The Connection to New Audio Model Reports

This omni model rumor doesn't exist in isolation. In January 2026, SiliconANGLE reported that OpenAI planned to launch a new audio model architecture within Q1. Combining this report with the omni model rumor suggests OpenAI may be preparing a dedicated multimodal model line separate from the text-centric GPT-5 series.

McKinzie's background supports this interpretation. He developed MM1, a multimodal large language model at Apple, before joining OpenAI, where he implemented image reasoning capabilities in o3 and o4-mini. Processing text, images, audio, and video within a single model aligns precisely with his area of expertise.

Community Reaction and Spread

The rumor's spread is currently limited. On X, legit_api's original tweet has garnered approximately 19,300 views, with reactions primarily from the AI community. In Korea, it attracted attention on DC Inside's Singularity Gallery with roughly 3,600 views, 26 upvotes, and 29 comments. However, it hasn't been picked up by Reddit or major tech outlets yet, placing it firmly in the early-stage rumor category.

Community sentiment is a mix of excitement and skepticism.
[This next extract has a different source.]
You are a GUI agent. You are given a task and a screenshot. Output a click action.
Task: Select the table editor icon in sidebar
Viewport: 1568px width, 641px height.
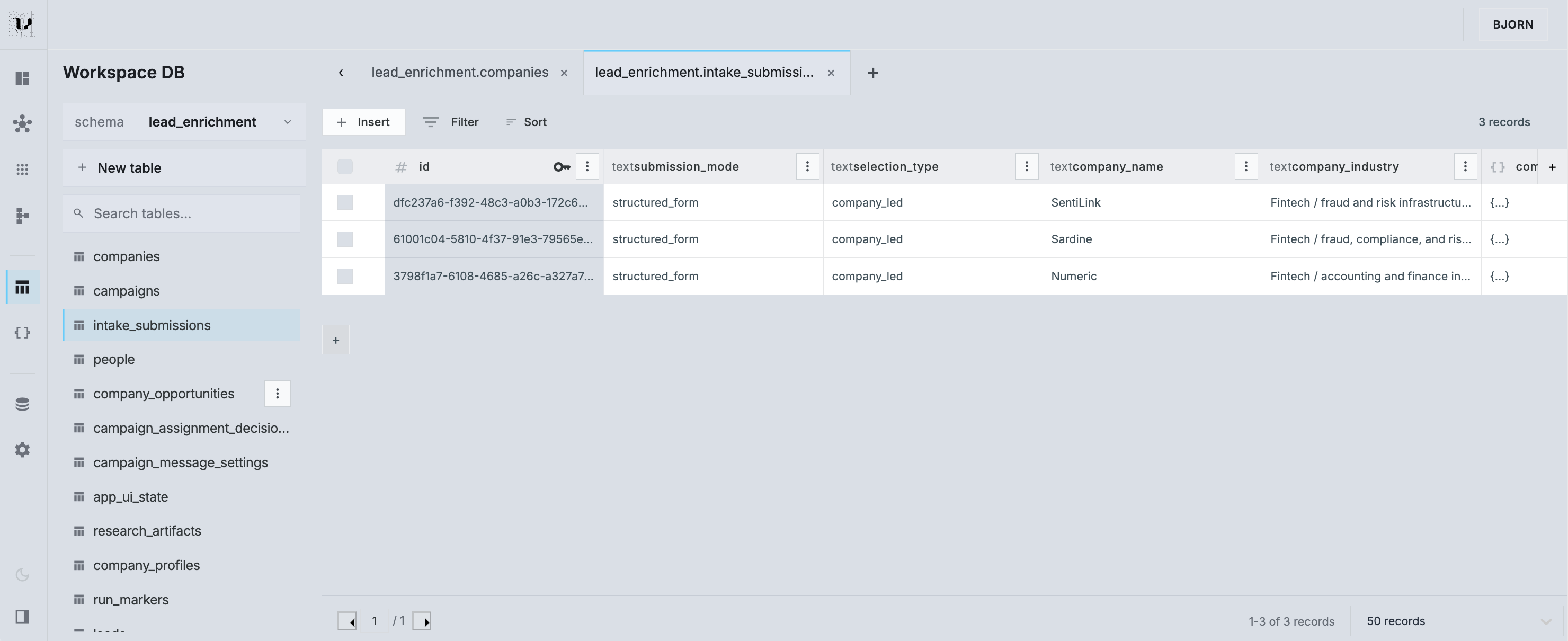[23, 286]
Given GPT-4o's precedent, some argue they "won't believe it until full multimodal is actually delivered," while others point to the direct engagement from OpenAI employees as grounds for optimism that "this time might be different."

The Homework GPT-4o Left Behind: Can They Deliver After Two Years?

Here's what we know so far: a credible API monitoring expert reported the omni model's development, a multimodal specialist at OpenAI engaged with the thread, and a Research Lead responded with "coming soon." Separate reporting about a new audio model architecture points in the same direction.

However, all of this remains a combination of rumors and circumstantial evidence rather than an official announcement. The release timeline, model name (whether it will be GPT-5o or a separate brand), and specific feature scope are entirely unconfirmed. Whether the fully multimodal input-output that GPT-4o promised two years ago will finally be realized this time remains to be seen. OpenAI's next move deserves close attention.